A percepção pública também favorece a realização de cesáreas. “Vamos supor que tenha um trabalho de parto que esteja sendo seguido por um médico, e por algum problema que aconteceu, essa criança morre. Se foi parto normal, a associação imediata de todo mundo que está por perto, principalmente do público, é: morreu porque foi parto normal”, exemplifica. “Agora, se o mesmo acontece numa cesárea, a reação é: morreu, apesar de ter feito a cesárea. É um conceito que já está na cabeça das pessoas”.

Foto: Antonio Perri
Parto em hospital púbico: apesar da queda no número de cesáreas, taxa continua alta

Essa percepção vem mudando com o aumento da busca pelo parto natural, disse ele, que é auxiliada por inovações como a lei que garante a presença de um acompanhante no hospital ou maternidade. “Acredito que ter alguém junto tenha representado, também, um papel de controle social”, ponderou.

“Porque numa relação entre o profissional e uma mulher que está em trabalho de parto, há uma assimetria de poder.
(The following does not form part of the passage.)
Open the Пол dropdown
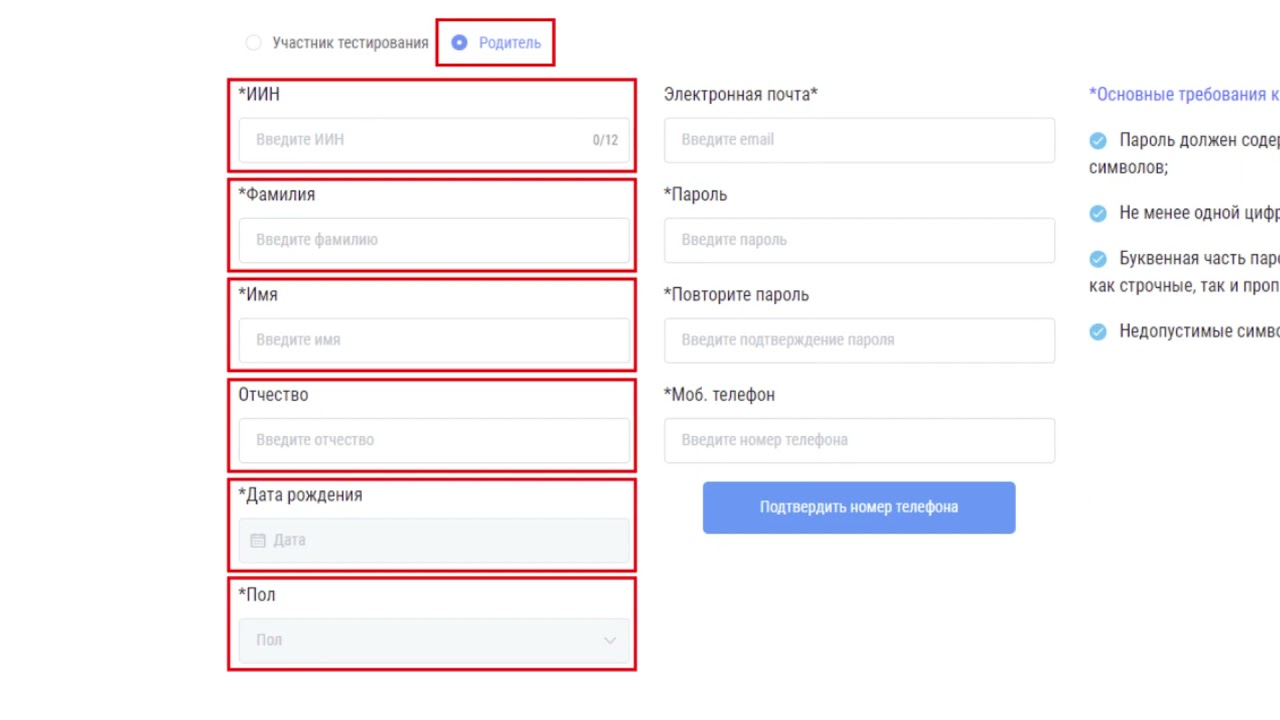Viewport: 1280px width, 720px height. 433,640
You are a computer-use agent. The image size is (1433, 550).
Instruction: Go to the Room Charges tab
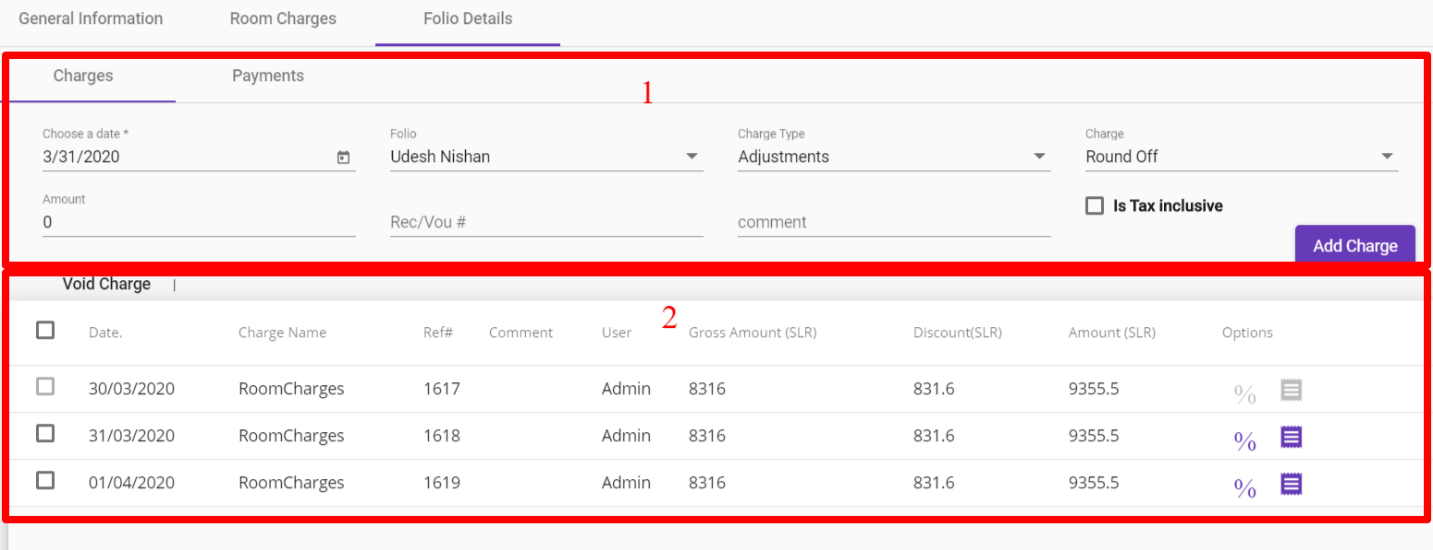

Às vezes basta um olhar, uma insinuação do médico, e a mulher já concorda com a cesárea. Se há um acompanhante junto, o poder de raciocínio, de barganha, de cobrar explicação, aumenta”, disse o professor. “E isso acaba funcionando como um controle social: cesárea por quê? Não dá para esperar mais um pouco? Não está quase lá?”

Humanização

Cecatti ressalta que a ideia de retorno ao parto natural e de humanização do parto – e da medicina – não exige que se prescinda da tecnologia. “Pessoalmente, acho que o meio termo é o ponto para tudo. Nesse processo de volta ao normal, ao natural, existem alguns grupos que a meu ver são extremistas”, declarou. “A cesárea é sim um procedimento importante e às vezes necessário. Ela é boa quando usada na medida da necessidade comprovada”.